TOE WRESTLER NASH CELEBRATES 12TH CHAMPIONSHIP
 
When Alan “Nasty” Nash gave us two thumbs up to indicate his 12th World’s Toe Wrestling Championship held in England, we forgot the obvious. Look at the feet, dummy. Add those ten digits.The champ from the tiny village of Stoke-on-Trent kept the world championship in England. He’s not going to retire until a British protégé is good enough to keep the trophy in the Isles.
 
The world’s greatest toe wrestler is made for toe wrestling. His bald head, menacing Van Dyke beard and Bond villain glare is enough to make you look away but add to that strong arms, which you need to hold yourself up, and a strong mid-section because you’re going be pushing with your hips, and strong, dexterous toes because your opponent will be trying to break them.  
 
Break them, really?
“Oh, yeah, in one match I broke four toes. Kept on pushing and won the match. Altogether, I’ve broken nine toes.”
 
With those toes, you must be great at football.

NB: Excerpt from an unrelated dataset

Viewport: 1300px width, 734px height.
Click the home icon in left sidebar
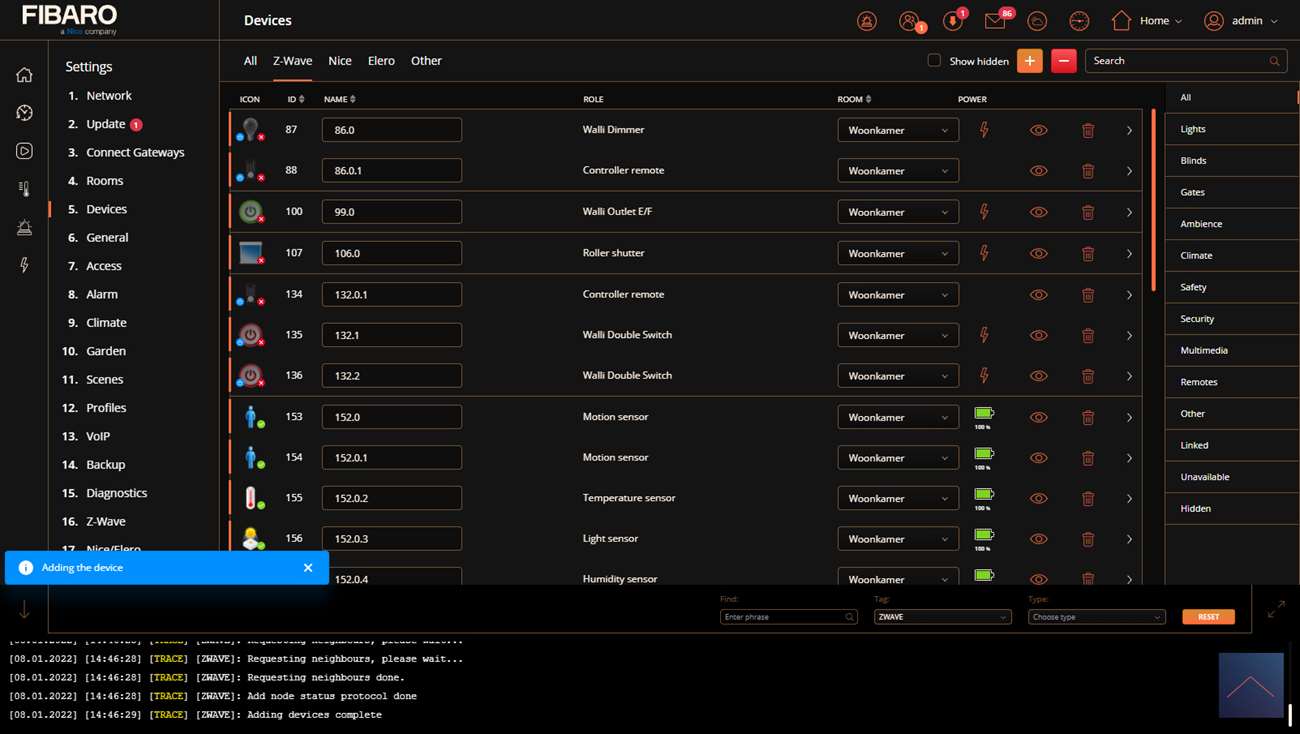point(24,75)
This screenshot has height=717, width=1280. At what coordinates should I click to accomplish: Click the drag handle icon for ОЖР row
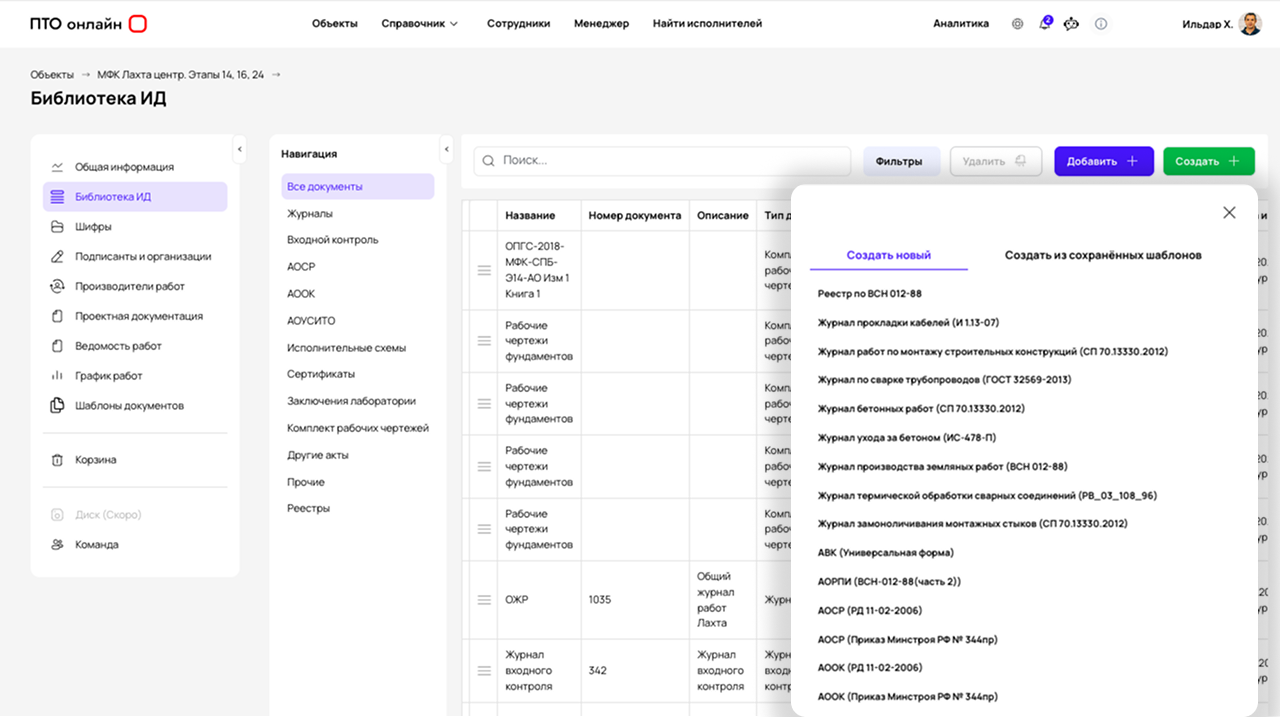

“I’m terrible at every other sport except toe wrestling.”
 
Nash’s day job involves moving dirt … with BIG MACHINERY, not his toes.  Don’t even go there. Nasty pampers his feet when he’s not competing – foot massages, pedicures. He’s not about to try digging holes with his feet. That’s his money maker, which, when he makes it he donates it to children’s charities. The world’s best toe wrestler has sponsors, folks like Dr. Scholl’s, Mycil Foot Spray (because if you have an athlete’s foot, you don’t want to get… you know) and Ben and Jerry’s Ice Cream.
 
The last one – Ben and Jerry - intrigues us. If you ever wondered about the training regimen and diet of world class toe wrestlers, here’s your answer, lots of ice cream. What flavors, you wonder? Would it be Boom Chocolatta, because of how fast Nasty Nash can pin you? Or maybe Hazed and Confused because this is what you feel like once Nash has your toes in his grips. Or maybe Cherry Garcia because when you finish a toe wrestling match with Nash you are grateful you’re not dead. Or maybe That’s My Jam because when Nasty Nash intertwines his toes with yours, you’re going to be possessive about what gets knocked out from between your toes.
 
Ben and Jerry make special ice cream honoring people they sponsor. There is a Stephen Colbert’s Americone Dream, also a Wayne’Swirled named after Wayne and Garth, and a Blondie Ambition referencing Madonna. There should be an ice cream honoring Alan Nash. Alan thinks it should be Toe-tally Chocolate. We think other flavors offer possibilities. We’d like your suggestions. We’d like names that would make your toes curl, something that might make Anthony Davis raise an eyebrow,  some name that would make Rex Ryan’s pretty footed wife take notice. Give us your best Alan “Nasty” Nash toe wrestling ice cream names.
 
Nasty Nash’s Toe-Tally Almond Crunch? Digitally digested. Pedicarific! Come up with a few more. Mustachioed Pistacitoe? Sounds delicious, something a tying-to-the-railroad-tracks villain would munch on when waiting on the locomotive. Sesame Camel-Toe Dessert? Yumm! Sounds like something to cool you off when you’re trekking with Lawrence over the dunes. Strawberry Fields GelaTOE? Oh yeah, that’s a flavor lasting forever. Chock Toe of Nuts? Wake up and smell the cof-feet. Toe-fu Toffee?  All the proceeds go to the Susan B. Toeman Foundation. Because every foundation begins with a good base.

If you are ever in England, catch the toe-wrestling championships. Your feet will thank you.